**** QUELLENMATERIAL ****

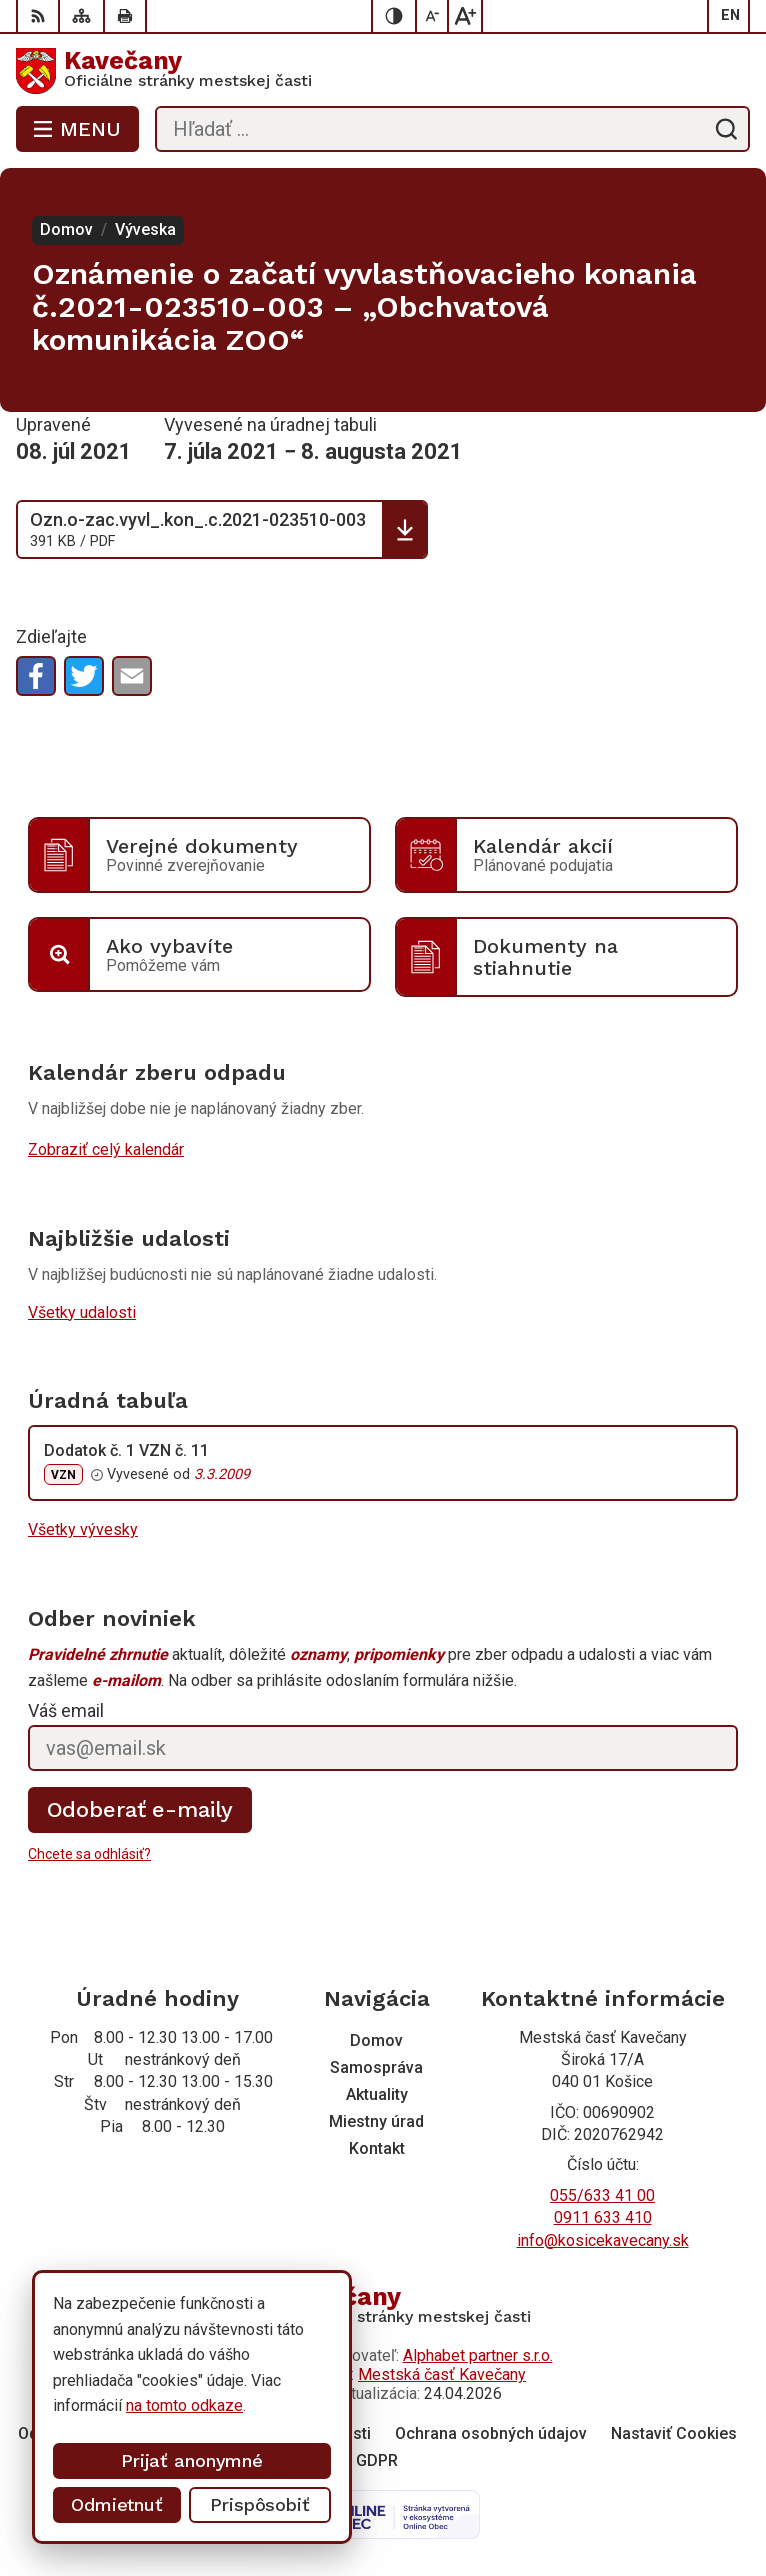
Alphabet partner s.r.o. (478, 2355)
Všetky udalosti (82, 1312)
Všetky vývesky (83, 1529)
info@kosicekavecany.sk (603, 2240)
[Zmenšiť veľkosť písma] (433, 16)
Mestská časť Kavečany (442, 2374)
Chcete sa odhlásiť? (89, 1854)
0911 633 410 (603, 2217)
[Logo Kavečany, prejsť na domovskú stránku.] (383, 71)
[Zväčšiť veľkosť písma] (465, 16)
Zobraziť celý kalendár (106, 1149)
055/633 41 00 (602, 2195)
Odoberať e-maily (140, 1809)
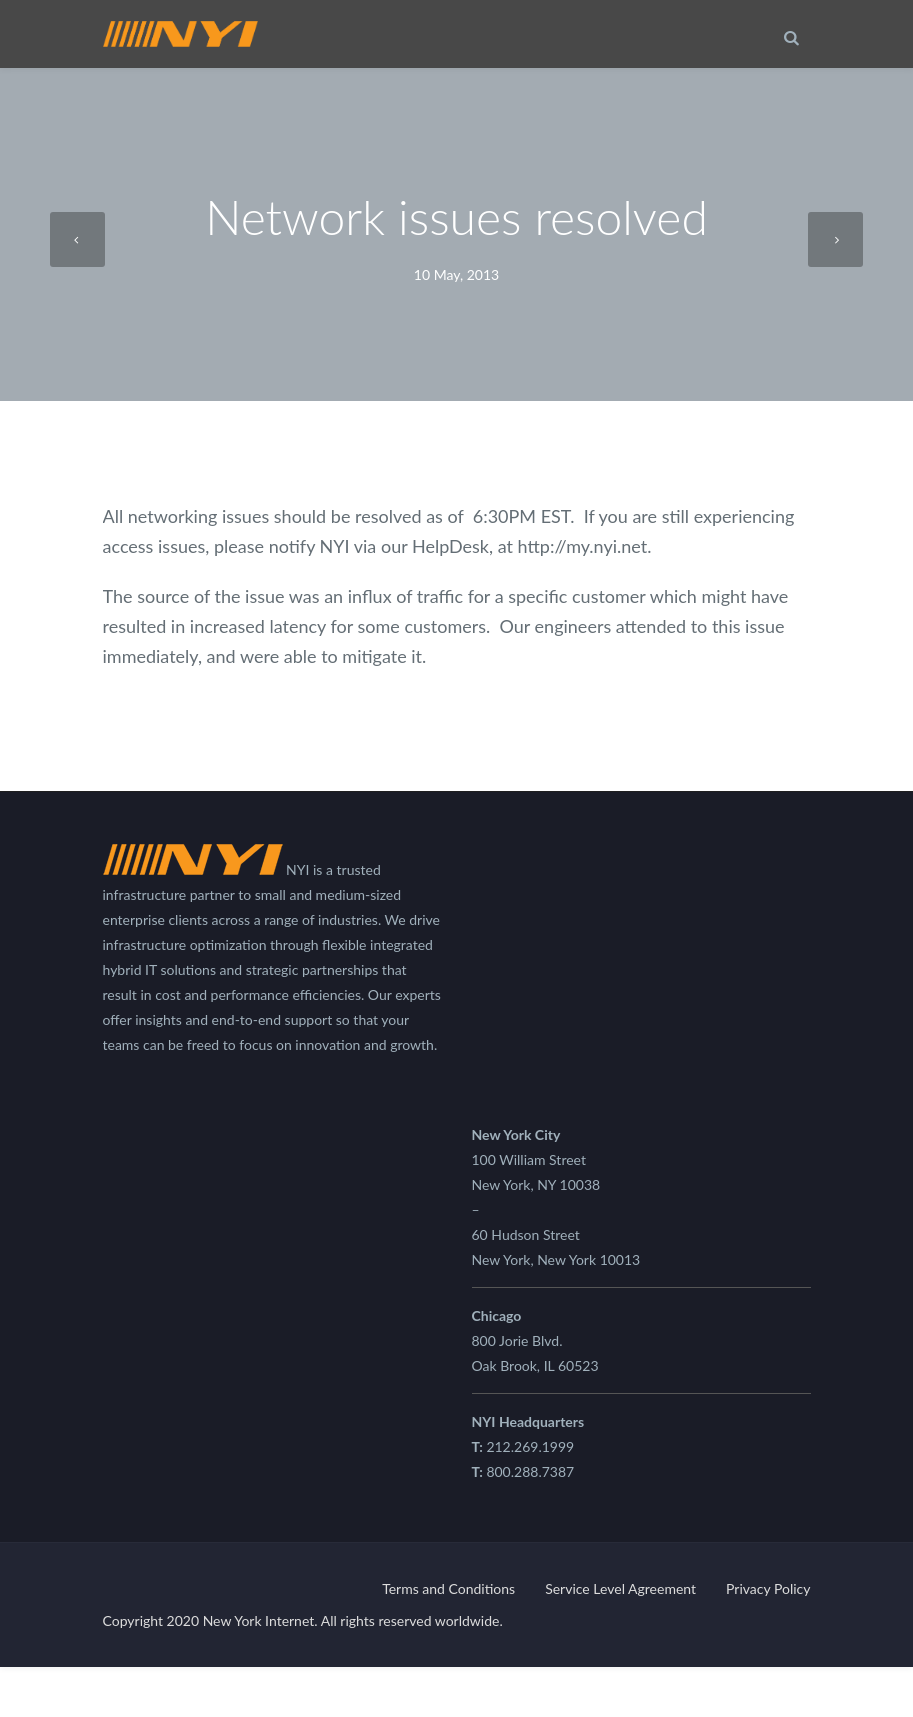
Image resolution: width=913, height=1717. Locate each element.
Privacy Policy (768, 1588)
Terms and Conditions (448, 1588)
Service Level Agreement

****

AUFGABE
Gib sämtliche Zeilen oben Wort für Wort wieder aus. Lass dabei die Bilder weg.

ANTWORT
Alphabet partner s.r.o. (478, 2355)
Všetky udalosti (82, 1312)
Všetky vývesky (83, 1529)
info@kosicekavecany.sk (603, 2240)
[Zmenšiť veľkosť písma] (433, 16)
Mestská časť Kavečany (442, 2374)
Chcete sa odhlásiť? (89, 1854)
0911 633 410 (603, 2217)
[Logo Kavečany, prejsť na domovskú stránku.] (383, 71)
[Zväčšiť veľkosť písma] (465, 16)
Zobraziť celý kalendár (106, 1149)
055/633 41 00 (602, 2195)
Odoberať e-maily (140, 1809)
Image resolution: width=913, height=1717. Locate each element.
Privacy Policy (768, 1588)
Terms and Conditions (448, 1588)
Service Level Agreement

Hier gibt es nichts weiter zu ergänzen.